The problem:
Report how many lines in the material below contain the string "sidebar", treating uppercase and lowercase as different, and give only the number.

Records from a dataset:
START
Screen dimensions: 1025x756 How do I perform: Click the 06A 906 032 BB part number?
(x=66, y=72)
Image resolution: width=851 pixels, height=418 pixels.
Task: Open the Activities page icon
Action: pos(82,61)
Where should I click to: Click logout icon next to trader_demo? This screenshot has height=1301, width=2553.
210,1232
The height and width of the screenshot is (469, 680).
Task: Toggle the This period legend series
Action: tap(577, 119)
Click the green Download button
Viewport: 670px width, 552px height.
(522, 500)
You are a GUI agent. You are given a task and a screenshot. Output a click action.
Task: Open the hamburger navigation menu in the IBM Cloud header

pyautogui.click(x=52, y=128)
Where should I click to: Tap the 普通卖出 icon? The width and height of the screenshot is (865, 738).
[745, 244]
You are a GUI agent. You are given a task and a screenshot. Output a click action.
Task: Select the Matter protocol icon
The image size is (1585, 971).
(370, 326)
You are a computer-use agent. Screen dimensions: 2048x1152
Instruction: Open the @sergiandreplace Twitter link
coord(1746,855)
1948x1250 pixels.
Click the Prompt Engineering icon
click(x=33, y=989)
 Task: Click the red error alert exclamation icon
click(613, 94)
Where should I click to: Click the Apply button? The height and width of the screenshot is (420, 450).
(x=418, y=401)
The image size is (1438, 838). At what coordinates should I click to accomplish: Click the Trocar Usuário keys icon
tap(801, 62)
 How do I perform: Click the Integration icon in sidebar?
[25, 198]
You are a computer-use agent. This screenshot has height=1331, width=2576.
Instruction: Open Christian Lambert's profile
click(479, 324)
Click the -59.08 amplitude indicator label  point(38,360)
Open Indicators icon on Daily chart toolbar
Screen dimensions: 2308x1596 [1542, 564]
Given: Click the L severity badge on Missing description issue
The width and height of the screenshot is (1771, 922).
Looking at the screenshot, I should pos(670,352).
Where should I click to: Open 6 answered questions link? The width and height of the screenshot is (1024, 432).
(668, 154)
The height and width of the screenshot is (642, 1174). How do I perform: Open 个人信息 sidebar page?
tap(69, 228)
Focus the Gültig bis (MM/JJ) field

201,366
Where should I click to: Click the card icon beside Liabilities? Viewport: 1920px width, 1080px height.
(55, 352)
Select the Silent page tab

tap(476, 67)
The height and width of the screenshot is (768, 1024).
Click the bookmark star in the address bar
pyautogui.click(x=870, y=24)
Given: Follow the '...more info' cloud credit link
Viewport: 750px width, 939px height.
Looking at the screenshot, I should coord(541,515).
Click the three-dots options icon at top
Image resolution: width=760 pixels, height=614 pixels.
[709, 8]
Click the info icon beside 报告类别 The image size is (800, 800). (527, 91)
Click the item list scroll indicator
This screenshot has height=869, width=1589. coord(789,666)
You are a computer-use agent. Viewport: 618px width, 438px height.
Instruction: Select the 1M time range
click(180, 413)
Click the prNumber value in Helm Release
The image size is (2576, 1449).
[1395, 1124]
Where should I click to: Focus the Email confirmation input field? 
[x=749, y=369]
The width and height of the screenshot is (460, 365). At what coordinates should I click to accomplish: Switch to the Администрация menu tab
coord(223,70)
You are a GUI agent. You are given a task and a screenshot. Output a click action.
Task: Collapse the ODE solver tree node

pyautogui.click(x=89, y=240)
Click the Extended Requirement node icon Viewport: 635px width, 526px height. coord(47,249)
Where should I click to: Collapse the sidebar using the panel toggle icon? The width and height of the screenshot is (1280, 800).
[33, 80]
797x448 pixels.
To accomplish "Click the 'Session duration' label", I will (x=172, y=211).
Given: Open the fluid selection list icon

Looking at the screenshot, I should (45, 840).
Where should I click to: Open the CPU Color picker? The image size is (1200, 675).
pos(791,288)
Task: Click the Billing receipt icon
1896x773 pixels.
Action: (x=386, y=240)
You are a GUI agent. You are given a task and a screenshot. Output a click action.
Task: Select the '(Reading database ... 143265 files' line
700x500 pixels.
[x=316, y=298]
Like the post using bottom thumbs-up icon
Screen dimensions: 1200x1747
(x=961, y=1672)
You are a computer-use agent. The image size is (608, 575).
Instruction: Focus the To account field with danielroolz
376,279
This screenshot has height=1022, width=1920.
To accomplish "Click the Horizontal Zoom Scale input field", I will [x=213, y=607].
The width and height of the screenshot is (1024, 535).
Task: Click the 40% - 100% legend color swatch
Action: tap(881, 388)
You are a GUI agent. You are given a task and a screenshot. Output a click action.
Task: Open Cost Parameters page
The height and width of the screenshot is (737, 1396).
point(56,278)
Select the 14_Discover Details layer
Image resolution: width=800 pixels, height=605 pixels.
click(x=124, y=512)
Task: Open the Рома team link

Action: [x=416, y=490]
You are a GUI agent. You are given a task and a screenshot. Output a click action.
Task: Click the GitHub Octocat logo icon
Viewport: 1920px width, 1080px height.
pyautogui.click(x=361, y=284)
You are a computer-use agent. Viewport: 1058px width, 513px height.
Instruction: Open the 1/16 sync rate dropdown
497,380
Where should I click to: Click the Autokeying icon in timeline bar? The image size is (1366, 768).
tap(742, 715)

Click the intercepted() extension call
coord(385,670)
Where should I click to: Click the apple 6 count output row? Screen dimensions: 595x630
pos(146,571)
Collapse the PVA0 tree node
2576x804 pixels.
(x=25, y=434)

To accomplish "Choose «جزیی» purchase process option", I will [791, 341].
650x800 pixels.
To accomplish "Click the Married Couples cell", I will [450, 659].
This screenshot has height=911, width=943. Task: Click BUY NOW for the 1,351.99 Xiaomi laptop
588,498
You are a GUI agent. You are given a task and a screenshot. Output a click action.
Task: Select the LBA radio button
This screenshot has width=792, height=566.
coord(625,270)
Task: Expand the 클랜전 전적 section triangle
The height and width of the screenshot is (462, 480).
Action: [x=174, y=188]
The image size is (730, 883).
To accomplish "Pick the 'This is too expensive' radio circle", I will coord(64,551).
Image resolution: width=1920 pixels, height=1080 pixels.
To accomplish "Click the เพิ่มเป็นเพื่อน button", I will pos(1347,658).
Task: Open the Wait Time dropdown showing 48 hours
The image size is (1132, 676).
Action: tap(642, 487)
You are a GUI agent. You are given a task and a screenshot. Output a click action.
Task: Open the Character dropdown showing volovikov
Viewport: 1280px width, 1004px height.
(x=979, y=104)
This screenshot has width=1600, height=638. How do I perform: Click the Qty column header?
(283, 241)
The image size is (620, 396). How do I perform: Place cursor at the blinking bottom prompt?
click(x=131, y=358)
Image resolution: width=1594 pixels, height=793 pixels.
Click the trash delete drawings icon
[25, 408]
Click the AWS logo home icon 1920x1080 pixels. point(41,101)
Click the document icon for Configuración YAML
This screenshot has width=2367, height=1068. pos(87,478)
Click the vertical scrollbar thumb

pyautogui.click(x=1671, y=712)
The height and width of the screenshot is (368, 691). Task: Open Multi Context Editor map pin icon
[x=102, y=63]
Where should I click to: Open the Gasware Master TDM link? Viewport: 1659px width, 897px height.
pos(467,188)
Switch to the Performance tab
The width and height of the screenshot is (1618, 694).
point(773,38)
END
Answer to the task:
3